Они застряли на территории школы, где Максим Викторович когда-то в течение одного с лишним года вел историю. Летним вечером школьный дворик был безмятежно спокоен и пуст. А само здание хоть и выглядит архитектурно современнее многих сочинских школ, но ремонта здесь не было заметно давно. Современную школу отличают большие площади, огромные, часто расположенные, широкие и низкие окна, а значит, просторные, светлые, прозрачные кабинеты и коридоры. Чтобы пройти через весь двор от ворот забора до дверей школы, надо потратить половину того времени, которое Наташа тратила на весь свой путь из дома до урока! А здесь один двор — это уже простор для фантазии. Две юные девочки на площадке для «линейки» играют в бадминтон, хотя уже сумерки, и их изорванный в клочья воланчик едва заметен на фоне голубых в черную точечку стен здания. Здесь два зеленых газона по обе стороны от тротуара, и есть две исписанные фломастерами и замазкой лавочки, хотя понятно, что раньше скамеек здесь было больше. Наташа решила не рисковать своей белой юбкой, и Максим посадил ее к себе на колени. К тому же, так было теплей.

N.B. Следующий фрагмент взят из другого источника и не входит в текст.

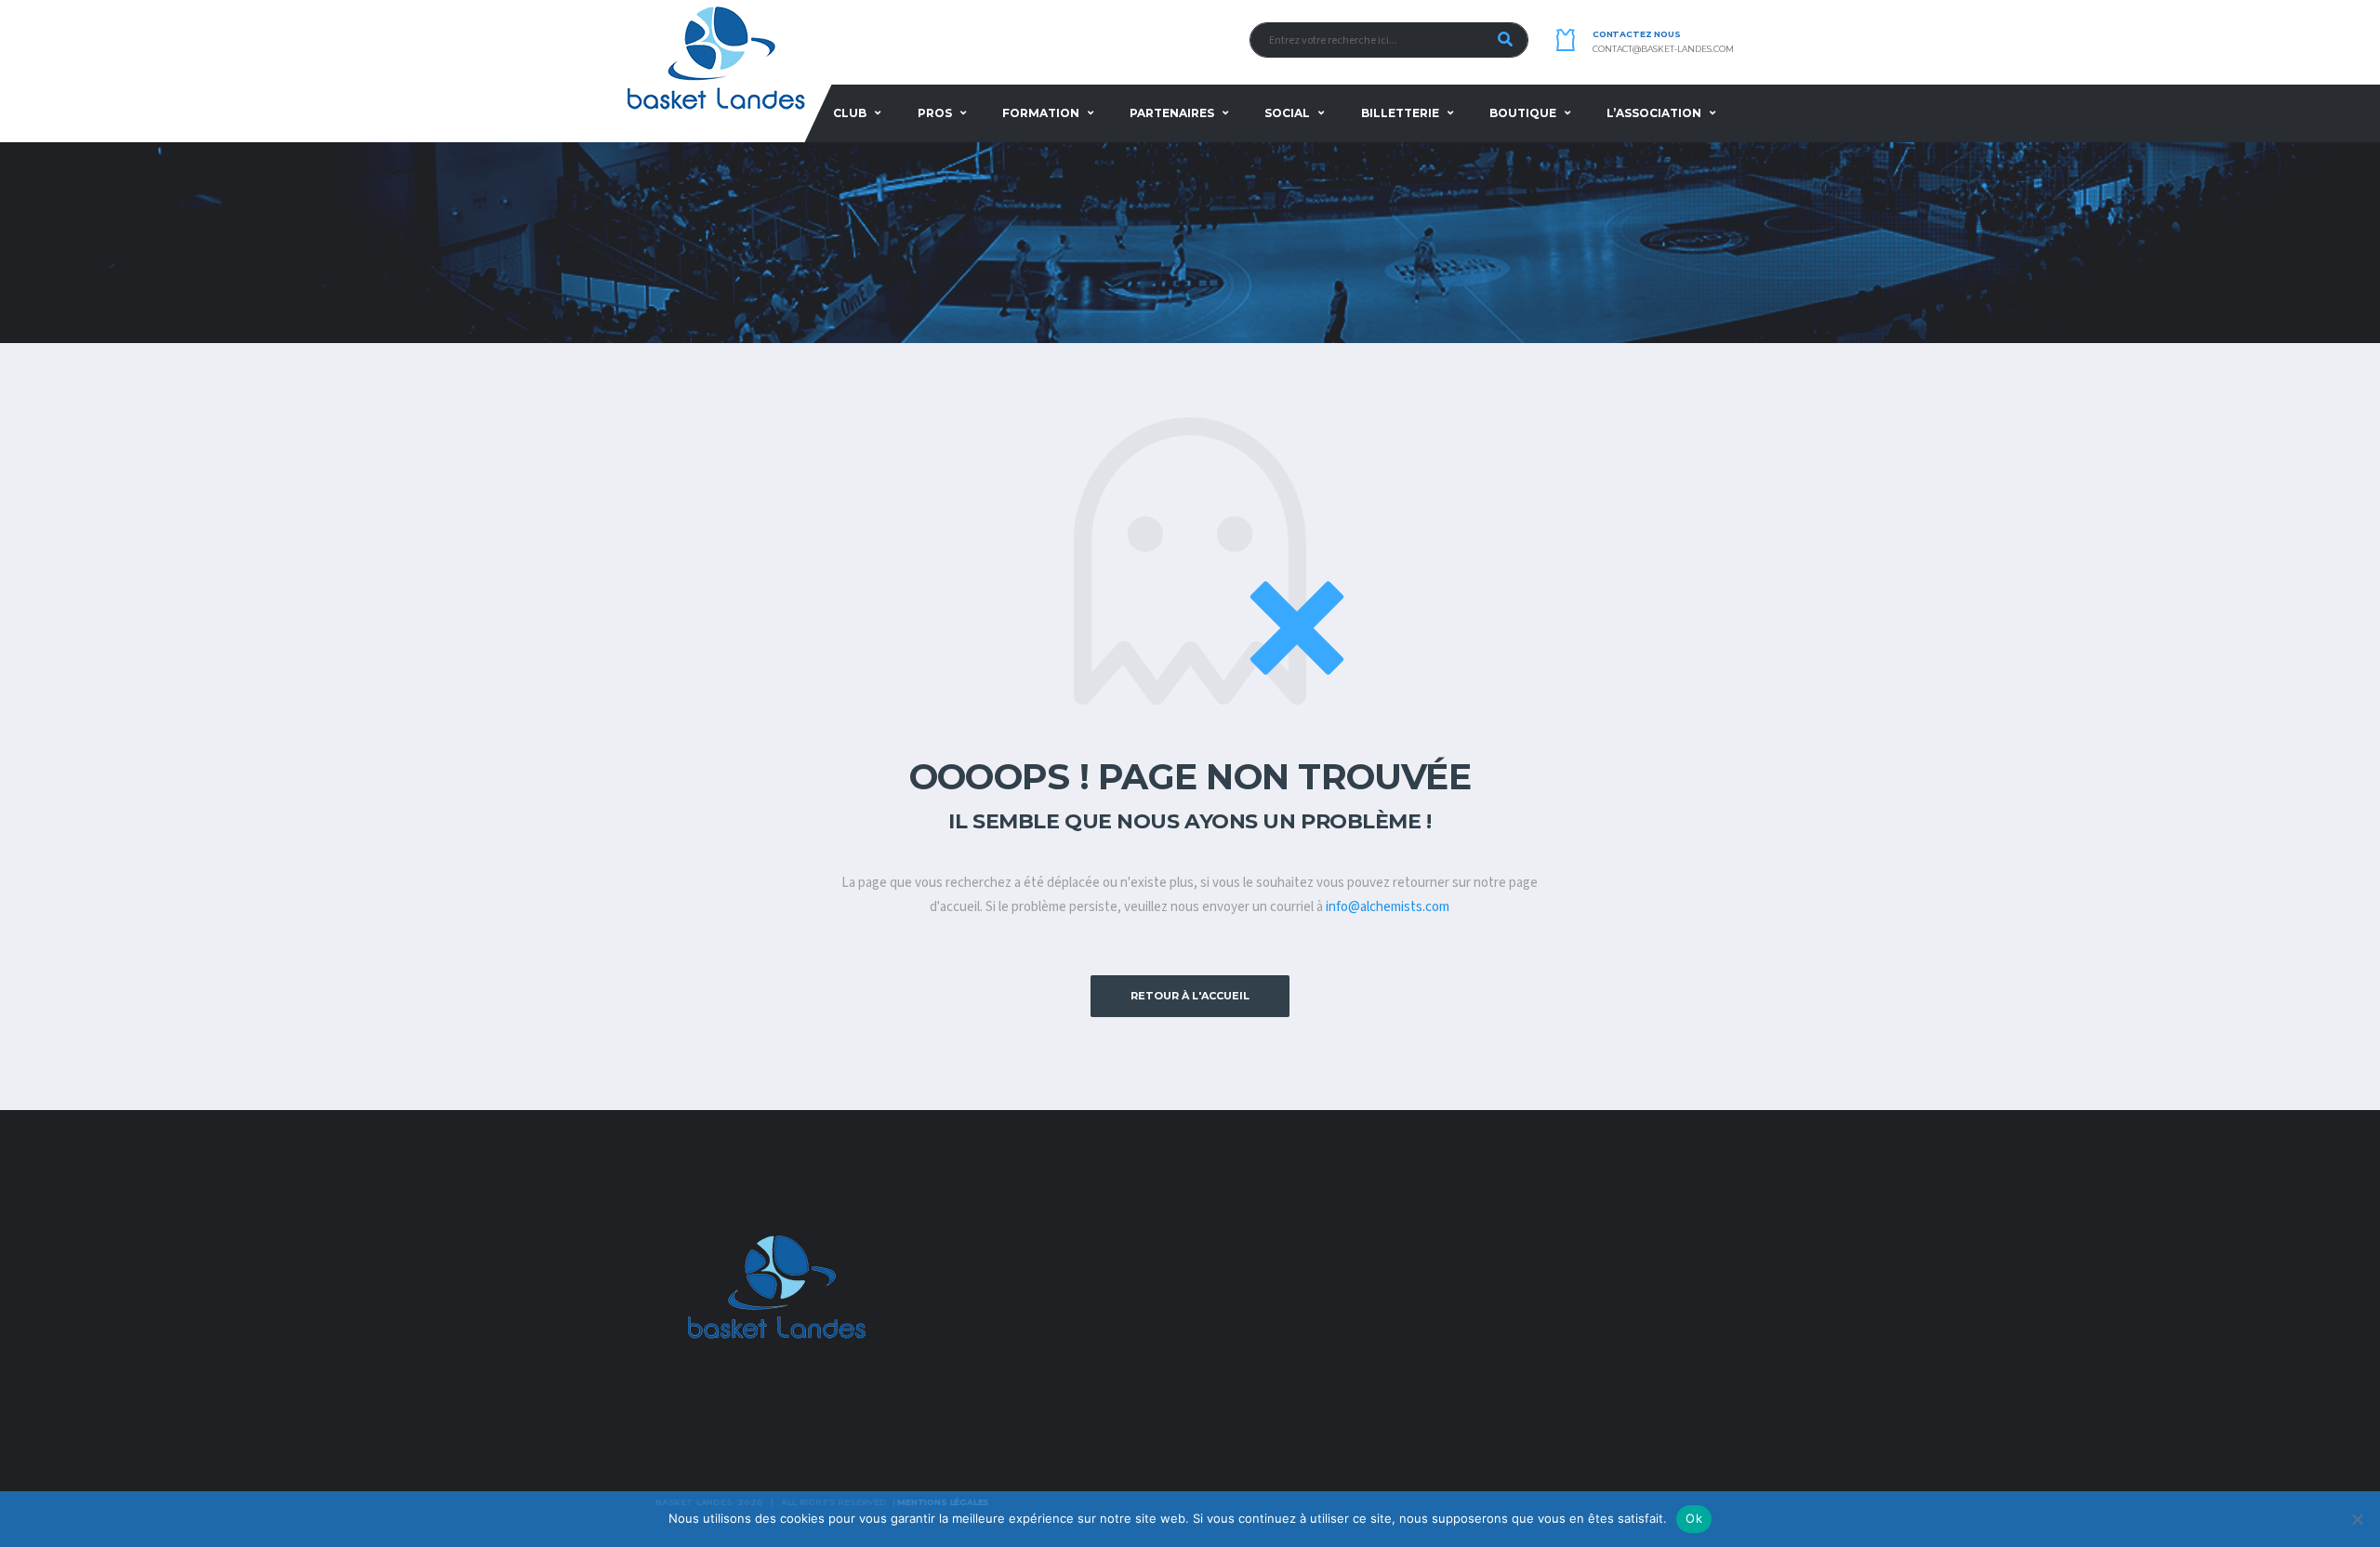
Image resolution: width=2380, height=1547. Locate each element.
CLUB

— Если тебе было так невтерпеж, — бормотала Наташа, стараясь быть лояльной, — ты бы поговорил со мной, сказал бы, что не можешь терпеть… Я же тоже соскучилась по тебе… Я бы поняла… И к черту наш договор, подумаешь, первая брачная ночь!

— Натусь, я не против подождать до свадьбы! — настаивал мужчина. — Я же сказал, дело вовсе не в тебе и не в том, что ты «разрешила изменять». Единственное, чем ты меня подтолкнула к этому — это твоя ревность. Твой намек на то, что я ей нравлюсь. Тратить на нее время и силы я бы не хотел, но поскольку уже достаточно нравлюсь… и так далее. Может, я просто так привык. Я так жил в последнее время. Изменял Насте, ну, раз в неделю, минимум. Постоянно с разными девушками, чтобы ни к кому не привязываться. Просто оглянулся на свою жизнь и осознал: время идет, а у меня так мало сексуального опыта…

Наташа только хотела поспорить, мол, он сам говорил, что опыт зависит не от количества, а от качества… И вдруг поняла, что ключевые слова — «время идет». Он столько лет по ее глупости жил недостаточно интенсивной интимной жизнью и теперь словно старается наверстать упущенное. Сама не испытывая особых потребностей в сексе, «мариновала» его, вынуждая то хранить ей верность, то искать, где бы «поживиться».

— В школе за тобой по-прежнему бегают? — спросила Наташа, вспомнив здесь и свои школьные годы.

— Значительно меньше. Я теперь директор. Но в школе есть мой фан-клуб. К чему ты это?

— Фан-клуб? Охотно верю.

— Они мои фотографии собирают, еще там что-то… Я долго смеялся, когда узнал об этом.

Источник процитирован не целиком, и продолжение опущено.